Breathing – it's the one thing we all do, every single moment of every day. It's so automatic that we often forget its profound impact on our well-being. But what if we told you that most of us are actually breathing incorrectly? Yes, it's true! 
Our modern lifestyles have led us to adopt shallow, inefficient breathing patterns that can take a toll on both our physical and mental health. But fear not, because in this blog, we're diving deep into the world of breathing exercises and exploring how they can benefit your health. 

Why do we breathe? 

Why do we breathe? Well, you probably know the answer to this. If we don’t breathe then pretty soon, we’ll die! We breathe to move air into and out of our lungs. We take in oxygen and remove carbon dioxide through gas exchange. The air that we breathe in has a higher percentage of oxygen than the air we breathe out. You probably remember that from science lessons at school. 

The mechanics of breathing 

Ventilation is the term for the movement of air to and from the alveoli of the lungs. The two aspects of ventilation are inhalation and exhalation. Blood vessels surround the alveoli of the lungs, and this is where the exchange of gases takes place. The air with a higher oxygen level transfers into the blood, and the air with higher carbon dioxide levels leaves the blood to become the air we breathe out. And thankfully, plants and the oceans absorb that for us. 

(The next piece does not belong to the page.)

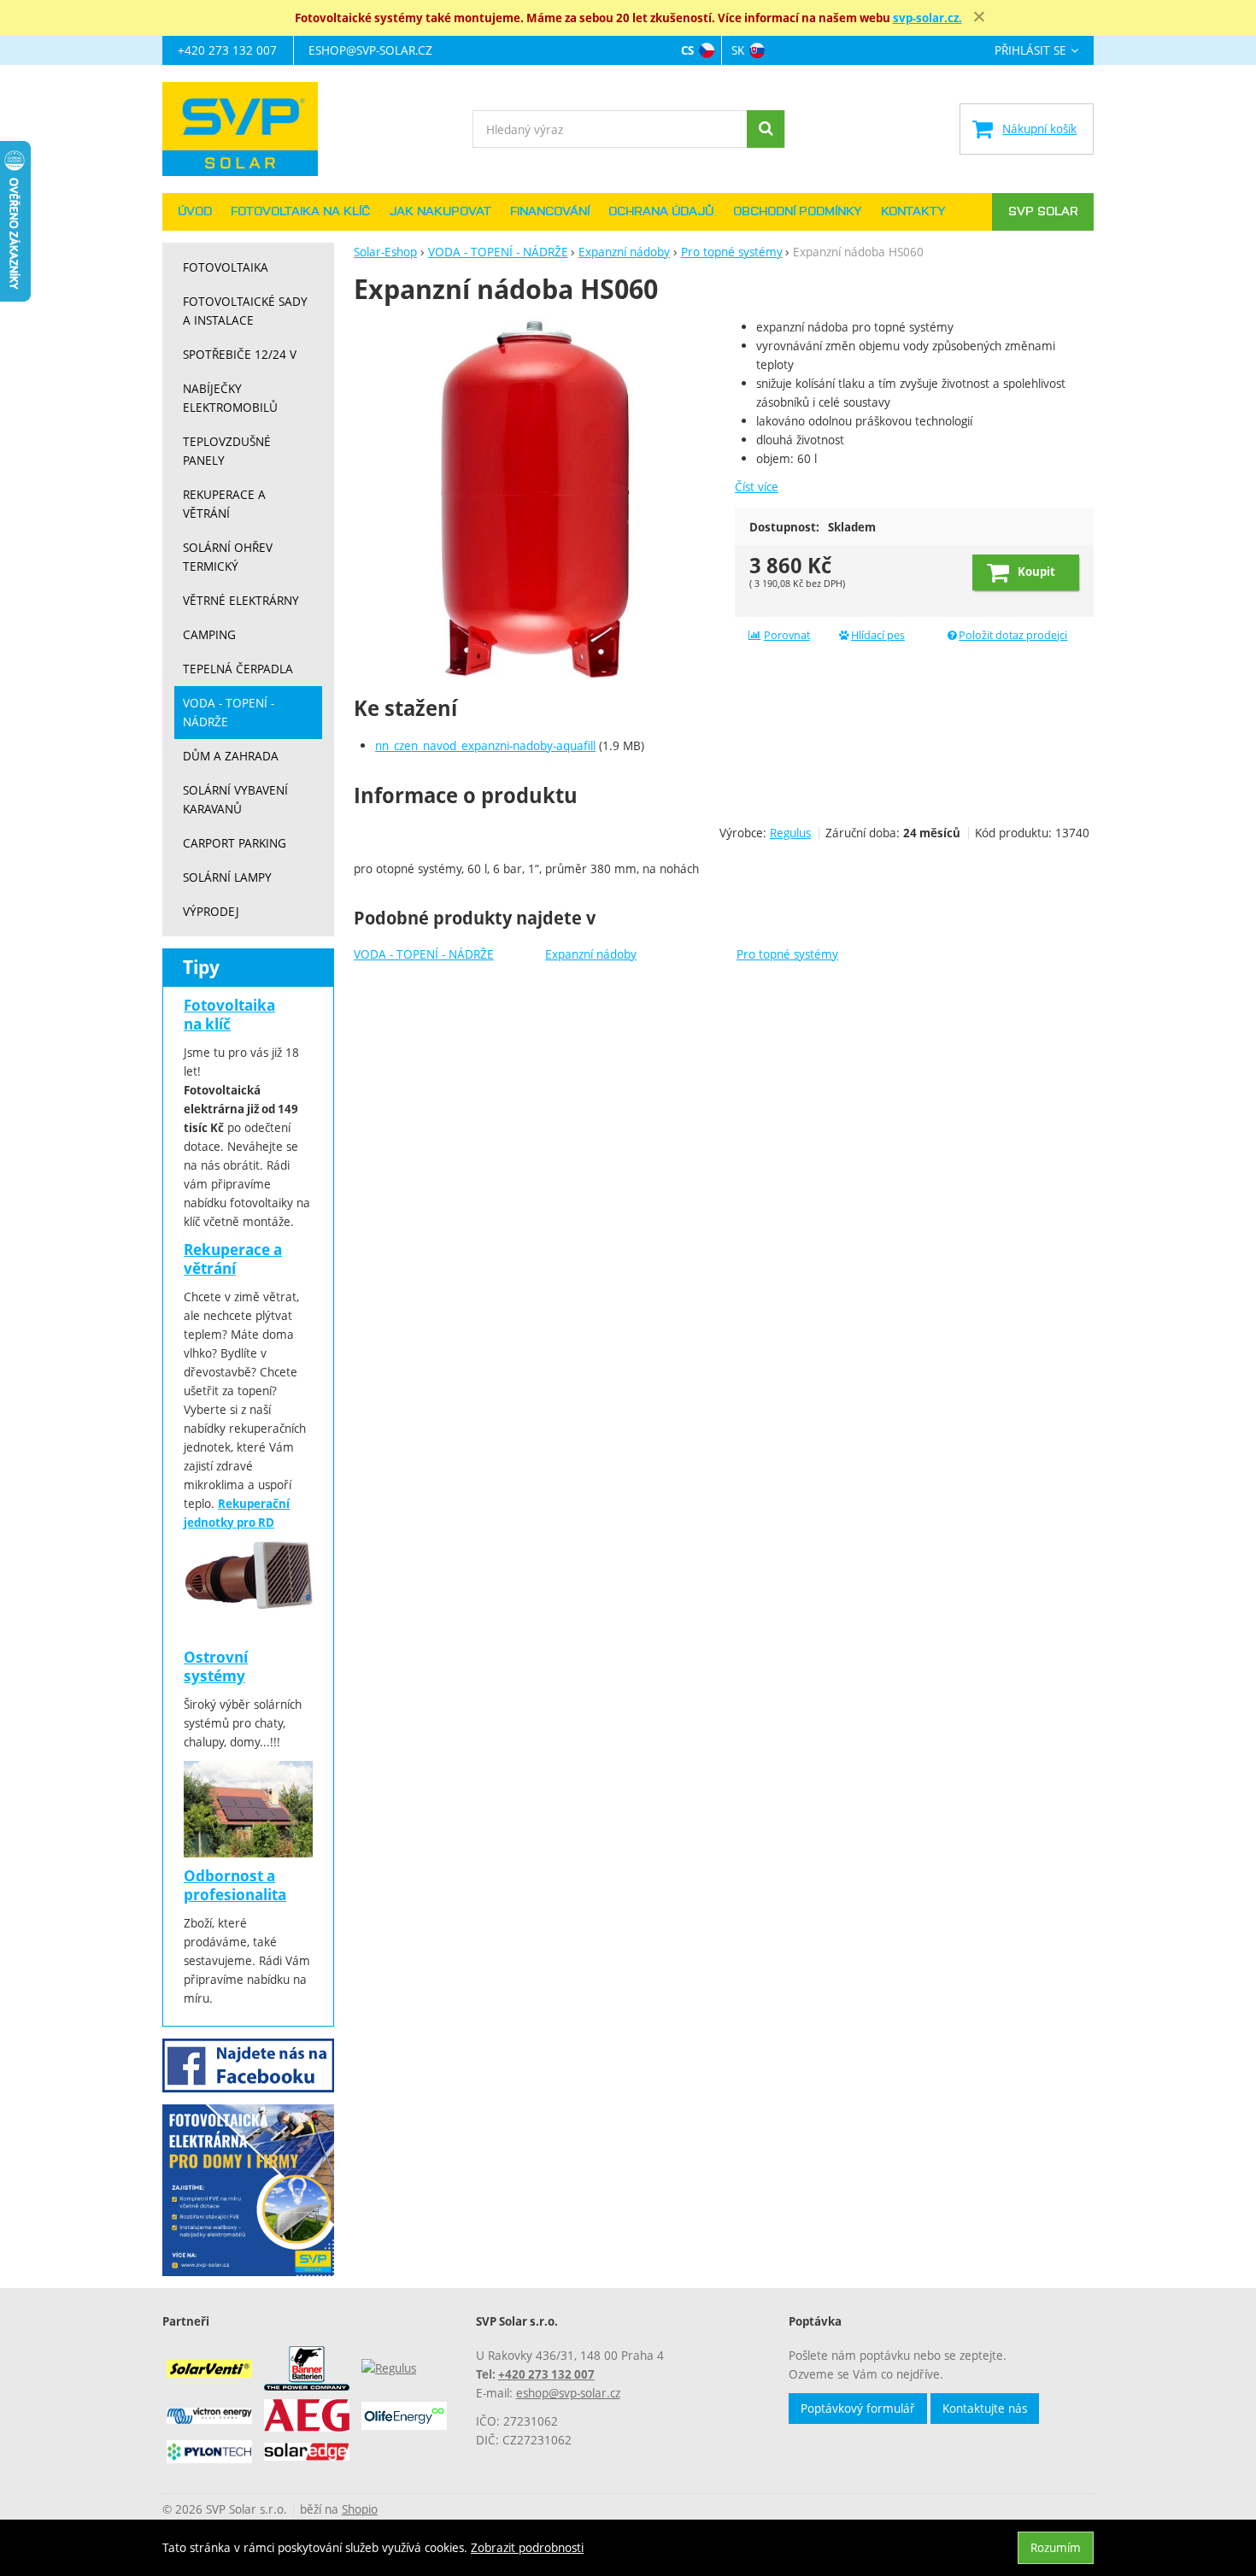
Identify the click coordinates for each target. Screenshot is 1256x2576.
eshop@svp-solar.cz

What muscles are used when you breathe? 

The main muscles that are used in breathing are the diaphragm, external intercostal muscles, and internal intercostal muscles. These muscles are located in between your ribs and expand and contract your ribcage as you breathe. However, there are other muscles that support breathing such as your anterior, middle and posterior scalene muscles that are located in your neck. Because we generally use upper chest breathing instead of belly or diaphragmatic breathing, our neck muscles get over-used. 

Breathing and emotional wellbeing 

How you’re breathing is a real indicator of how you’re feeling. The link between breath and your emotional state is highlighted in an NHS leaflet written by Guy’s and St. Thomas’s Hospital. Here they give a great guide to diaphragmatic breathing exercises that can help with anxiety and reduce stress levels. 

The Wim Hof method: Harnessing the power of breath 

Another master of breathing techniques for health is Wim Hof. If you haven’t heard of him, definitely check out his website. He has achieved some amazing things and has classes to teach everyone his methods. The basic idea is to oxygenate and alkaline the body in order to gain benefits such as stress reduction, better sleep, improved sports performance, and more focus and mental clarity. 

Can massage help improve your breathing? 

As we mentioned, there are numerous muscles that support inhalation and exhalation, some of which are the scalenes, sternocleidomastoid, quadratus lumborum, serratus and pectorals. When you feel the signs of stress your shoulder girdle rises, preventing you from full deep breathing. This results in the muscles of the neck and pecs to become shortened and tight. Sound familiar? 


Taking a moment to think about how you are breathing and how it changes in different circumstances makes you realise just how important it is to our health and how we actually can have a positive effect on it for very little effort. Just giving some of these techniques a go will show you what a difference it will make to stress levels, feelings of relaxation or how much energy we can give to ourselves. Put aside just 10 minutes and give it a go!